Sometimes, a grabbed spare day in the hills turns into something really special. I'd headed up to the Highlands to meet a group for a week's walking holiday that I was working on as a guide in the Cairngorms, and as the weather forecast was for wall to wall sunshine with just enough of a breeze to keep the midgies away, I had decided to go up a day early and have a solo walk, just for me.
The walk into Coire Ardair has to be one of the most magnificent in Scotland. You enter the corrie via lovely old woods of pine, alder and birch, the whole valley being ringed by high and rocky mountain ridges - Creag Meagaidh itself to your left, and the starkly contrasting roll of Munros that terminate at Cairn Liath on A'Bhuidheanach to your right. A herd of red deer looked down at me from Coire a' Chriochairein, and I had a brief glimpse of a female golden eagle as she hunted on the thermals of this spring day.

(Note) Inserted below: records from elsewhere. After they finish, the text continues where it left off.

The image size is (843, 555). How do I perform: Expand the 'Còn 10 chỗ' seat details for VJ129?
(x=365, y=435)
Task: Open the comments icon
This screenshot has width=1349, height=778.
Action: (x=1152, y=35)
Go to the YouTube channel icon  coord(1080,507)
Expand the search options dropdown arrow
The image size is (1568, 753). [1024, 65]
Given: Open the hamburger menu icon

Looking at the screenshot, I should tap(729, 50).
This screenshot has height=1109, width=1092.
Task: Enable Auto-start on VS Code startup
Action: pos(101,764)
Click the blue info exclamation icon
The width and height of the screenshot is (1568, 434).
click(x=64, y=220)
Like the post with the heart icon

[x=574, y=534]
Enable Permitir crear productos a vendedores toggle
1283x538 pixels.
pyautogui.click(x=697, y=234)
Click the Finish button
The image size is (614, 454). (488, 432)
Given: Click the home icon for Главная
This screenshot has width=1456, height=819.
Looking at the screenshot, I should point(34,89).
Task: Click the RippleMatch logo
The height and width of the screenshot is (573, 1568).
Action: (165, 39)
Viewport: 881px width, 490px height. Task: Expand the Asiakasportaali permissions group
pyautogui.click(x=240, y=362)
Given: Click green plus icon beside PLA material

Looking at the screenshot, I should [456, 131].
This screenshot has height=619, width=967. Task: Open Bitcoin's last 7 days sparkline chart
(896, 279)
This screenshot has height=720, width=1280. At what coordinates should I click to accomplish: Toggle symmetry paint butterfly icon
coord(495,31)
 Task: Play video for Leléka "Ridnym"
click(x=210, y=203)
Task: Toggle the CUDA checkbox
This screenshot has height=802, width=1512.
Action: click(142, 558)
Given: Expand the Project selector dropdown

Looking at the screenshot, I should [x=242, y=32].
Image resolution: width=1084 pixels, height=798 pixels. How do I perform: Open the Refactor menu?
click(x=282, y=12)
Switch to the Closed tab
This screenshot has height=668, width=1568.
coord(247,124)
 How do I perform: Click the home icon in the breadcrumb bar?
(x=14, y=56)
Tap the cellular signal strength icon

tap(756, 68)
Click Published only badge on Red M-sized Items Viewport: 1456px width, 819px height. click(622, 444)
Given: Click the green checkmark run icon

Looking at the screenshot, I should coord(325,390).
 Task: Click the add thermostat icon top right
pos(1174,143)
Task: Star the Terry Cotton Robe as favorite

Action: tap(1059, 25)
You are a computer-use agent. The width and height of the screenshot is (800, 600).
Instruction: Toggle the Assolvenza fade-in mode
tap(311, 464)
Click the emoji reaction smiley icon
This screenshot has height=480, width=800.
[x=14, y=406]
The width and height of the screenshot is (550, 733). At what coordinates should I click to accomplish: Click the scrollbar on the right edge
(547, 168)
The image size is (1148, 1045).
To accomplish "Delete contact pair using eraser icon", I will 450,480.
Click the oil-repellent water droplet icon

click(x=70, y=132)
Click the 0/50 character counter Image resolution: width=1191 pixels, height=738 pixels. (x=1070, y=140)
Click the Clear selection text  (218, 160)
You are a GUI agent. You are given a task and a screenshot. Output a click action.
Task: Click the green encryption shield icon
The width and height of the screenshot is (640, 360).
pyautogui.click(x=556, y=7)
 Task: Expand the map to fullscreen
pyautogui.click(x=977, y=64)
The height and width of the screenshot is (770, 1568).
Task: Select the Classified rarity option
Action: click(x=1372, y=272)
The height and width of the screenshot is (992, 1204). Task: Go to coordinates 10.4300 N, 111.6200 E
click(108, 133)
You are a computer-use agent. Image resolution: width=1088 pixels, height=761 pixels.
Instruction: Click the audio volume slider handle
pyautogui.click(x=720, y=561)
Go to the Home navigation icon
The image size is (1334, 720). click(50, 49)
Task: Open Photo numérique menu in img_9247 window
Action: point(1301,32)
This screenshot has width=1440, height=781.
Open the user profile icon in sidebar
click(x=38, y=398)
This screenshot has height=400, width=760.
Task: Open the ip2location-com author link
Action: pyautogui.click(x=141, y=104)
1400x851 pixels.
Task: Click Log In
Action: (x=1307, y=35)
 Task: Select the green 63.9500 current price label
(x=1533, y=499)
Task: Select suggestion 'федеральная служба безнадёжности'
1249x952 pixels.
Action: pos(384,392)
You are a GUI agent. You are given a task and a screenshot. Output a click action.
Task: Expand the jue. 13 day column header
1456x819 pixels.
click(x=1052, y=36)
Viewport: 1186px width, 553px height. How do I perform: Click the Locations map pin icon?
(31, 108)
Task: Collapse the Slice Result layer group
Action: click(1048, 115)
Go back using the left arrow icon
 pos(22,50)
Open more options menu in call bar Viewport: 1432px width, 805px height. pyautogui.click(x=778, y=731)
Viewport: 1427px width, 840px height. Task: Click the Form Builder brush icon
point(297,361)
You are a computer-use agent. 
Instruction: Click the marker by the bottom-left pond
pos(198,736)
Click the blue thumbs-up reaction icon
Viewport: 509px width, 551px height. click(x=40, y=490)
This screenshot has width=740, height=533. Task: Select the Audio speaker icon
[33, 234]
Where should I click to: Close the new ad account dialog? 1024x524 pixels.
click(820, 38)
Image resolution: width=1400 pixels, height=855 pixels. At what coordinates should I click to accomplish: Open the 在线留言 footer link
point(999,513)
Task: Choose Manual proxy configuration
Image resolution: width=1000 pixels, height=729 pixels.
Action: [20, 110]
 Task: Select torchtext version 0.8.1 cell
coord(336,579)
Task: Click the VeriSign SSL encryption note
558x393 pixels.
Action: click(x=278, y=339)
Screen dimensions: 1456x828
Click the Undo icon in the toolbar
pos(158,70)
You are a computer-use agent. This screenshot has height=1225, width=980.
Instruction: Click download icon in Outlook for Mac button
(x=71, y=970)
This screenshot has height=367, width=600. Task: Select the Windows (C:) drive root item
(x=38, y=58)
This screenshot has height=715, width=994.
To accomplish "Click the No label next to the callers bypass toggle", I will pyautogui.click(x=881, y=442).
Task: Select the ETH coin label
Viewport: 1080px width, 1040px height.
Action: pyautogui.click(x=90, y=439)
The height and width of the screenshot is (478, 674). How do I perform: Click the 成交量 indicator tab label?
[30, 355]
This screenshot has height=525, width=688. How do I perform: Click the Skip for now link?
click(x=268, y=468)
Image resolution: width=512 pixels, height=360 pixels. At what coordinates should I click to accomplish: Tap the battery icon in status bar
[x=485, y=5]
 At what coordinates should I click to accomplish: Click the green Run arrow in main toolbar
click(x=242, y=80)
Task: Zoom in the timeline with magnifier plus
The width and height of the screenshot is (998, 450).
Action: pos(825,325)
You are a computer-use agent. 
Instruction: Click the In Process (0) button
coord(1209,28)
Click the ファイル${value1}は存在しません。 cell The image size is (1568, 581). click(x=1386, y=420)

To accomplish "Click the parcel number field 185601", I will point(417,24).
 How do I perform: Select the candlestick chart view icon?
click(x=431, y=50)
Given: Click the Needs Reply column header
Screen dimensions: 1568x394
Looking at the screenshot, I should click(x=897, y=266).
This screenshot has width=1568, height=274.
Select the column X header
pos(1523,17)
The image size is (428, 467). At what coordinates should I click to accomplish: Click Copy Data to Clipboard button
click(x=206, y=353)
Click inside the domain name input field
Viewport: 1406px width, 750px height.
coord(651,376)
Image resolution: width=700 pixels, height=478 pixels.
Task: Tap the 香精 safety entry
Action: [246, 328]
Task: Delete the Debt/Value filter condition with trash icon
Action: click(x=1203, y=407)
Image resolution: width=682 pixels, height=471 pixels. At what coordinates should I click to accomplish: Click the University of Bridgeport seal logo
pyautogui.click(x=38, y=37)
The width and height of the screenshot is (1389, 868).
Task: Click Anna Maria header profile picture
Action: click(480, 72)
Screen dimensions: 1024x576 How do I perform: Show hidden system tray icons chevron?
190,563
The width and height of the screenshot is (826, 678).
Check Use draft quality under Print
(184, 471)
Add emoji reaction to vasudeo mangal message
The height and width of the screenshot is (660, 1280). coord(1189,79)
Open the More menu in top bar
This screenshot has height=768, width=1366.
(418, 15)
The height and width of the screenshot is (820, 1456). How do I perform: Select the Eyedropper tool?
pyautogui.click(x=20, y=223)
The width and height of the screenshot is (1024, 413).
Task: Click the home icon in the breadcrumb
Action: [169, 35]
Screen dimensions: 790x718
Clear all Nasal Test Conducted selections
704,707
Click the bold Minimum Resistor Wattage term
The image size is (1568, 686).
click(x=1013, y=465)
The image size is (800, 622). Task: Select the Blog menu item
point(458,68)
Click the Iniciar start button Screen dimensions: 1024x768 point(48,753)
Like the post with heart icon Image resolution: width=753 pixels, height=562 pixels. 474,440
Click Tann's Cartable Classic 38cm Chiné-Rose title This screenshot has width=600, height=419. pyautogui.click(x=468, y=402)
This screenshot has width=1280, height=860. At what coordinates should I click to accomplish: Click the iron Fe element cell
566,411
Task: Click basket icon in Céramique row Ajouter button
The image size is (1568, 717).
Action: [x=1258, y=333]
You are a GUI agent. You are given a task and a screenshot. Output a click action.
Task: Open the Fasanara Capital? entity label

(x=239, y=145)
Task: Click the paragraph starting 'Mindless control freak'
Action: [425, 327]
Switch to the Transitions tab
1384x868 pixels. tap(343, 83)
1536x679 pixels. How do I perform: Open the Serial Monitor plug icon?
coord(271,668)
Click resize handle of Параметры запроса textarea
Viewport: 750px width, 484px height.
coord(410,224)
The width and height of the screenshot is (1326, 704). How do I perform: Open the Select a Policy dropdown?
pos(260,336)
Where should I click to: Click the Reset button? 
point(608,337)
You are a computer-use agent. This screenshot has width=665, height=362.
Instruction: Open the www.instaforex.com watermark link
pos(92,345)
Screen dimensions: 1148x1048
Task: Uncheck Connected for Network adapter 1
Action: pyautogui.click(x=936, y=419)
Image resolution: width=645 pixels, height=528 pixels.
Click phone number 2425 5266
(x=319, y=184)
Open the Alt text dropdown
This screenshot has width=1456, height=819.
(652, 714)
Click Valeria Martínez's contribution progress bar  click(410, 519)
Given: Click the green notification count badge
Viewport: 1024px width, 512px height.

Snow still hung in the higher corries and gullies still glistened with old neve. The air was still and crisp, and the walking underfoot along the path was easy. At Lochan a' Choire I stopped for a bite to eat, and to marvel at the massive buttresses that form the backdrop to the water. Here lie some of Scotland's hidden gems in terms of winter mountaineering and climbing, including the superb Smith's Gully on Pinnacle Buttress, the classic ice routes on the Post Face, the sublime Staghorn Gully just to the right, and the Pumpkin and the Wand up in the Inner Corrie.